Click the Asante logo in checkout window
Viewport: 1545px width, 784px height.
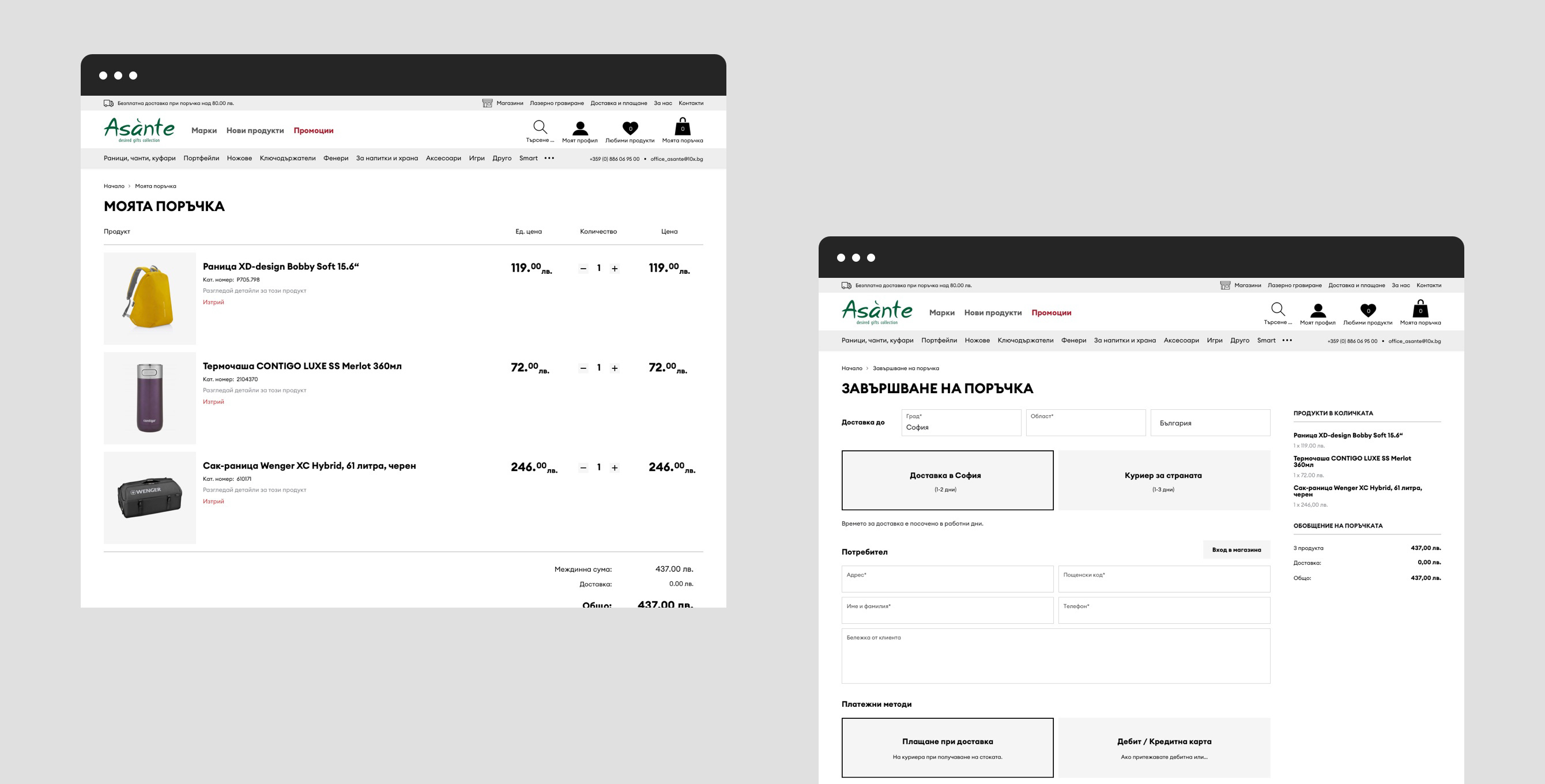point(876,312)
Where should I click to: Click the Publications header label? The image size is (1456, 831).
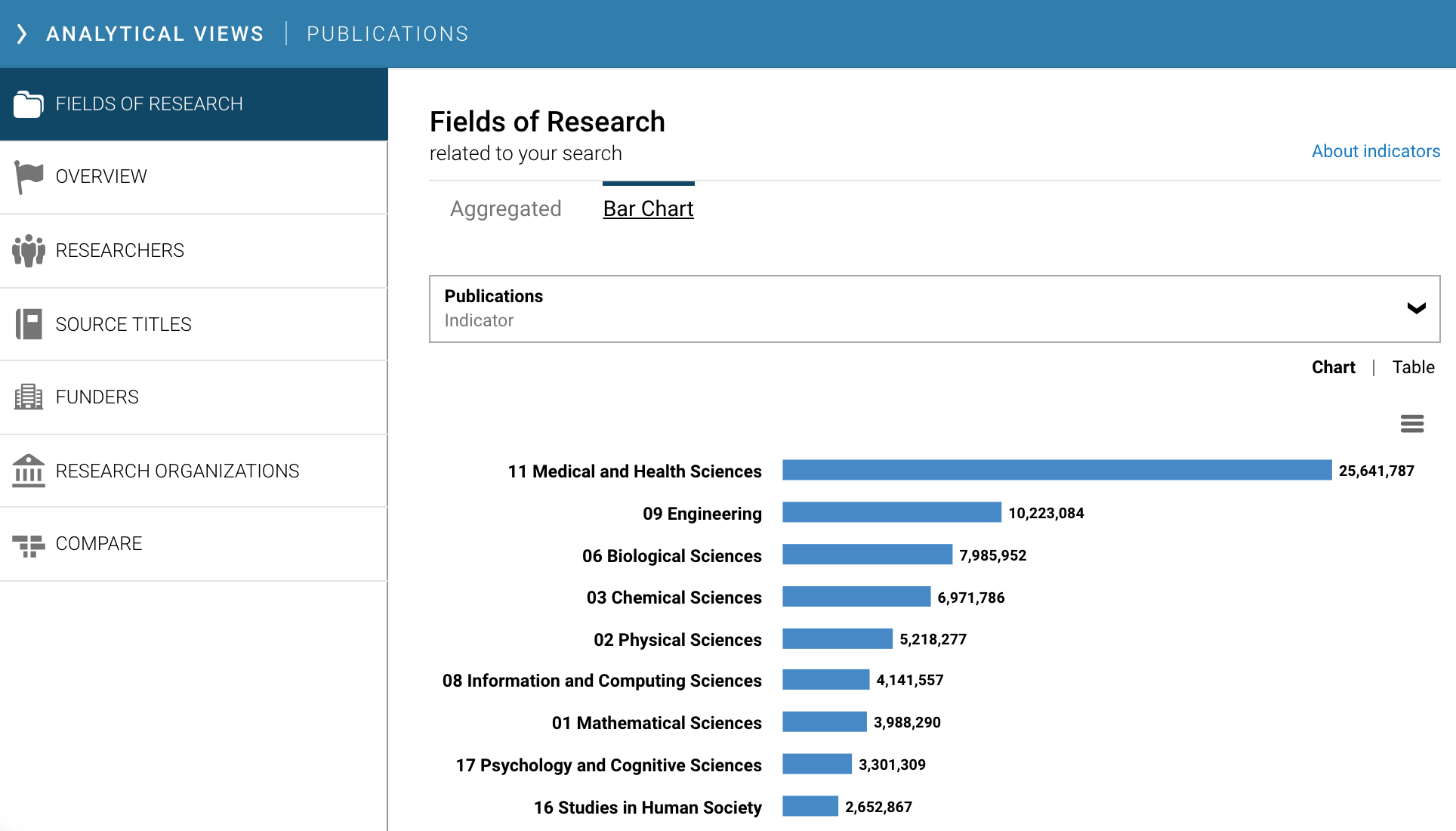(387, 34)
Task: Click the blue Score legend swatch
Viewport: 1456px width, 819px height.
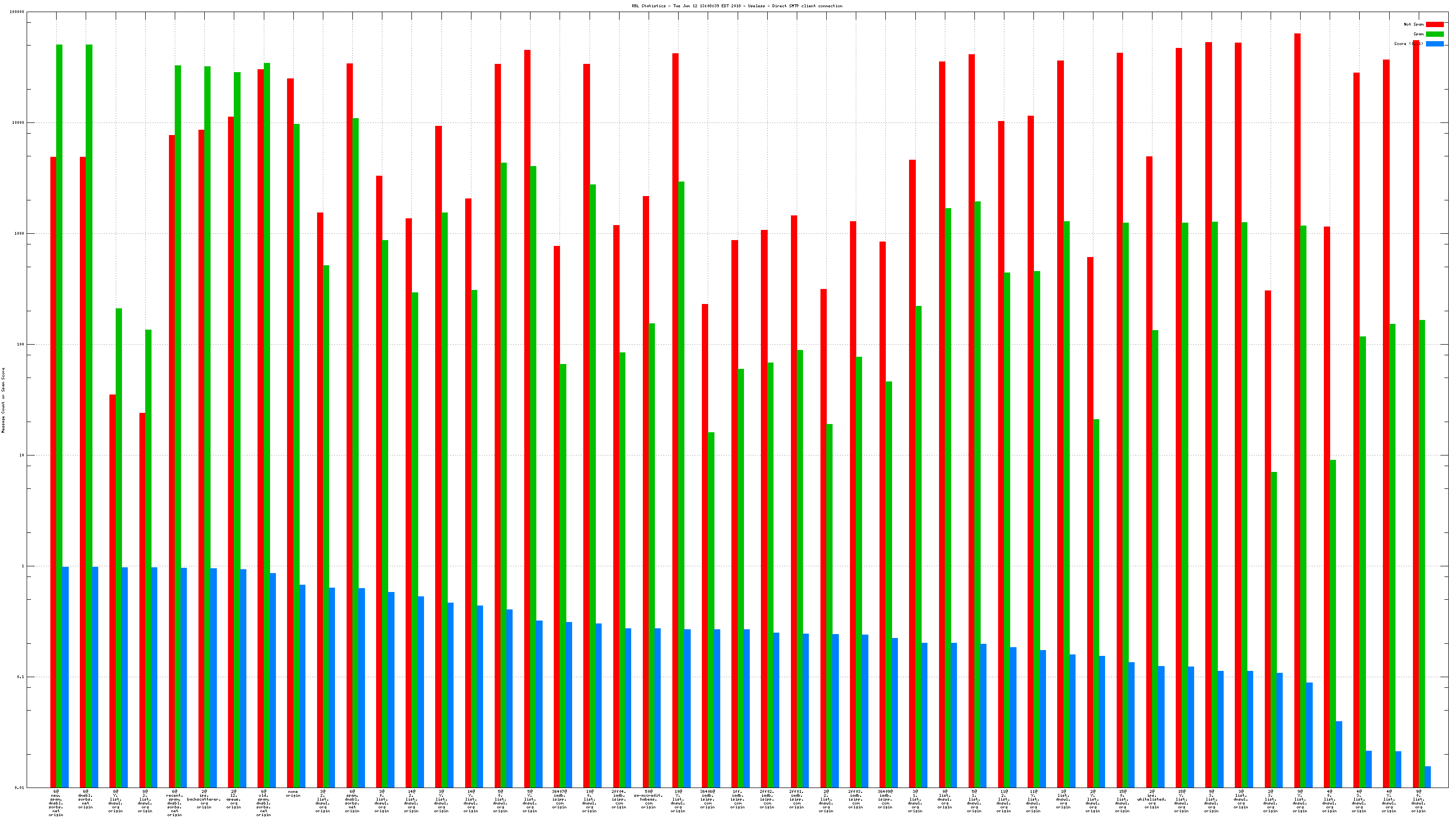Action: 1435,44
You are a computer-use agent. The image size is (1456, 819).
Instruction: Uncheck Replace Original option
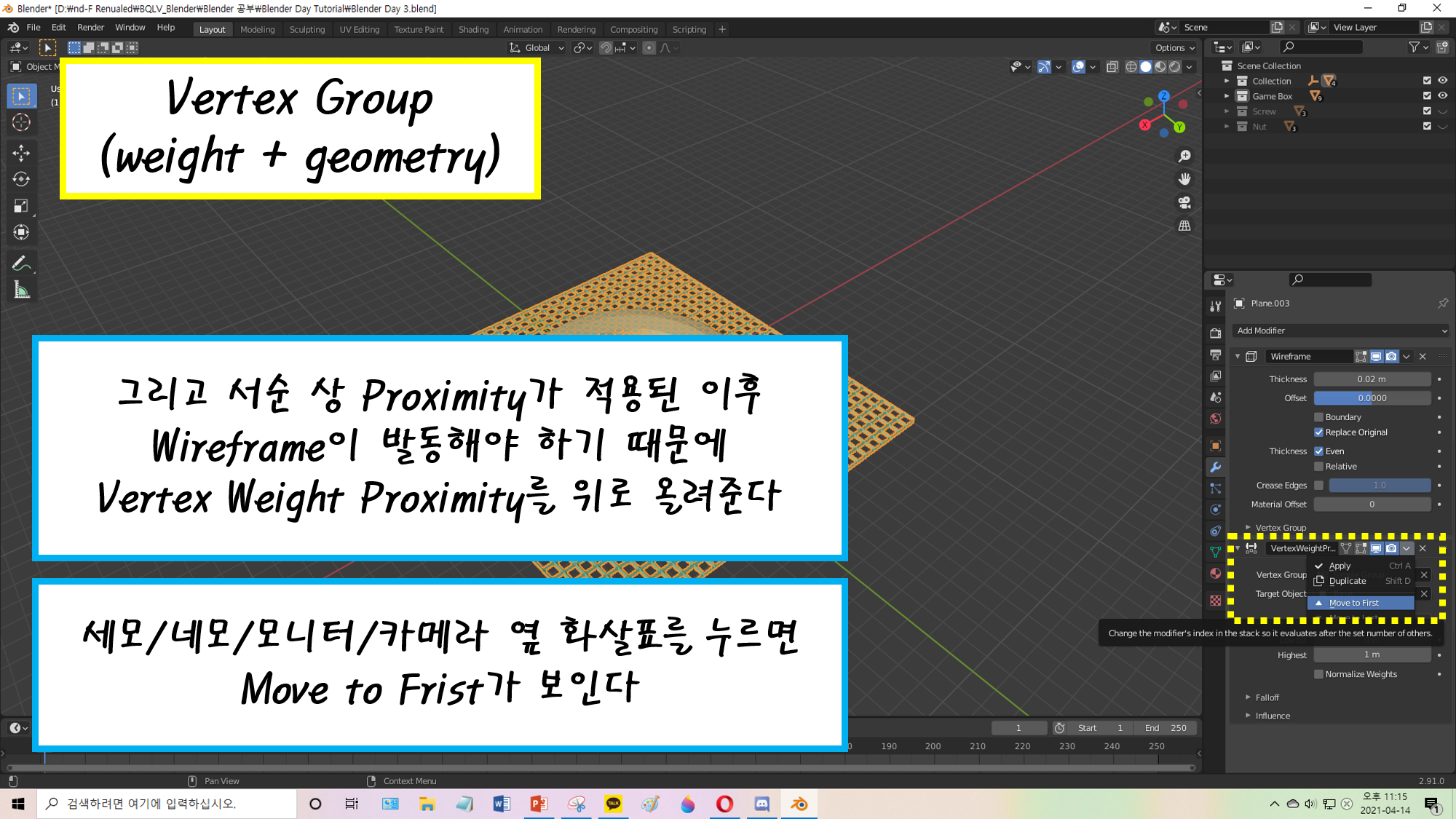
——
With all pictures omitted, return exactly the lines from the one containing "Task: Click the blue Score legend swatch" through the end of the entries above.

Task: Click the blue Score legend swatch
Viewport: 1456px width, 819px height.
Action: 1435,44
You are a computer-use agent. The image size is (1456, 819).
Instruction: Uncheck Replace Original option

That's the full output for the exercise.